*** INPUT DATA Section Begins ***

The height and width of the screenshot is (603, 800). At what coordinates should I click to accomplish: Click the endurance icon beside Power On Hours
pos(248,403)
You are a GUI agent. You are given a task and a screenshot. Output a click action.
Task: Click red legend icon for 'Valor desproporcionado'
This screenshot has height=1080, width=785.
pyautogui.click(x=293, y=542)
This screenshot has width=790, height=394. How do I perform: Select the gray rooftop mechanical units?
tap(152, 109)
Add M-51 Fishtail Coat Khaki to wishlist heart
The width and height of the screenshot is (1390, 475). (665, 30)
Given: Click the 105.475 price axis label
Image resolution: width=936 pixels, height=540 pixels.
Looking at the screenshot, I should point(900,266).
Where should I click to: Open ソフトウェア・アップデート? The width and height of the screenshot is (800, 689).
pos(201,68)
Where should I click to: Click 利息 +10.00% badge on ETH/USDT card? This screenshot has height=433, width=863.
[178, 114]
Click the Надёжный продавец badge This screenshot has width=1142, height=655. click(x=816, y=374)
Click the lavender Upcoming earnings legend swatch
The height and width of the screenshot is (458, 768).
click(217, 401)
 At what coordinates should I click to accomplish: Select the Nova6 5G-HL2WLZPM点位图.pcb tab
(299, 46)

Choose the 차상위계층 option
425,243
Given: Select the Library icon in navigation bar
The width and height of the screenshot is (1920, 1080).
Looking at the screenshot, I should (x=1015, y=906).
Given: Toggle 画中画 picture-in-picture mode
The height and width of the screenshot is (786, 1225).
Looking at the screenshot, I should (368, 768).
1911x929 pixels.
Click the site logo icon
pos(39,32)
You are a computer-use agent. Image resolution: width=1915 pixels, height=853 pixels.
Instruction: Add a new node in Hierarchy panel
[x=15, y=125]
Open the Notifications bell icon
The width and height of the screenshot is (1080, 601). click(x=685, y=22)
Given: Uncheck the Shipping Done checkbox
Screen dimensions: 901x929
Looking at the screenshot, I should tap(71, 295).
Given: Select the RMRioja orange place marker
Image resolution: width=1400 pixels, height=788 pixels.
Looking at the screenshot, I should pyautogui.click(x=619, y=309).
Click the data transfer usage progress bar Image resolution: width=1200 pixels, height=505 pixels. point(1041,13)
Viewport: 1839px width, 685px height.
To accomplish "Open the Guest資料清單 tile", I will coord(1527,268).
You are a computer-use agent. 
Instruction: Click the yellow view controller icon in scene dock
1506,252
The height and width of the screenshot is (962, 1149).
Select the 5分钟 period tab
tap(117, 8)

*** INPUT DATA Section Ends ***

## EXERCISE PROMPT
Whatever appears in the lines above should be copied exactly.

## RESPONSE TO THE TASK
The height and width of the screenshot is (603, 800). At what coordinates should I click to accomplish: Click the endurance icon beside Power On Hours
pos(248,403)
You are a GUI agent. You are given a task and a screenshot. Output a click action.
Task: Click red legend icon for 'Valor desproporcionado'
This screenshot has height=1080, width=785.
pyautogui.click(x=293, y=542)
This screenshot has width=790, height=394. How do I perform: Select the gray rooftop mechanical units?
tap(152, 109)
Add M-51 Fishtail Coat Khaki to wishlist heart
The width and height of the screenshot is (1390, 475). (665, 30)
Given: Click the 105.475 price axis label
Image resolution: width=936 pixels, height=540 pixels.
Looking at the screenshot, I should point(900,266).
Where should I click to: Open ソフトウェア・アップデート? The width and height of the screenshot is (800, 689).
pos(201,68)
Where should I click to: Click 利息 +10.00% badge on ETH/USDT card? This screenshot has height=433, width=863.
[178, 114]
Click the Надёжный продавец badge This screenshot has width=1142, height=655. click(x=816, y=374)
Click the lavender Upcoming earnings legend swatch
The height and width of the screenshot is (458, 768).
click(217, 401)
 At what coordinates should I click to accomplish: Select the Nova6 5G-HL2WLZPM点位图.pcb tab
(299, 46)

Choose the 차상위계층 option
425,243
Given: Select the Library icon in navigation bar
The width and height of the screenshot is (1920, 1080).
Looking at the screenshot, I should (x=1015, y=906).
Given: Toggle 画中画 picture-in-picture mode
The height and width of the screenshot is (786, 1225).
Looking at the screenshot, I should (368, 768).
1911x929 pixels.
Click the site logo icon
pos(39,32)
You are a computer-use agent. Image resolution: width=1915 pixels, height=853 pixels.
Instruction: Add a new node in Hierarchy panel
[x=15, y=125]
Open the Notifications bell icon
The width and height of the screenshot is (1080, 601). click(x=685, y=22)
Given: Uncheck the Shipping Done checkbox
Screen dimensions: 901x929
Looking at the screenshot, I should tap(71, 295).
Given: Select the RMRioja orange place marker
Image resolution: width=1400 pixels, height=788 pixels.
Looking at the screenshot, I should pyautogui.click(x=619, y=309).
Click the data transfer usage progress bar Image resolution: width=1200 pixels, height=505 pixels. point(1041,13)
Viewport: 1839px width, 685px height.
To accomplish "Open the Guest資料清單 tile", I will coord(1527,268).
You are a computer-use agent. 
Instruction: Click the yellow view controller icon in scene dock
1506,252
The height and width of the screenshot is (962, 1149).
Select the 5分钟 period tab
tap(117, 8)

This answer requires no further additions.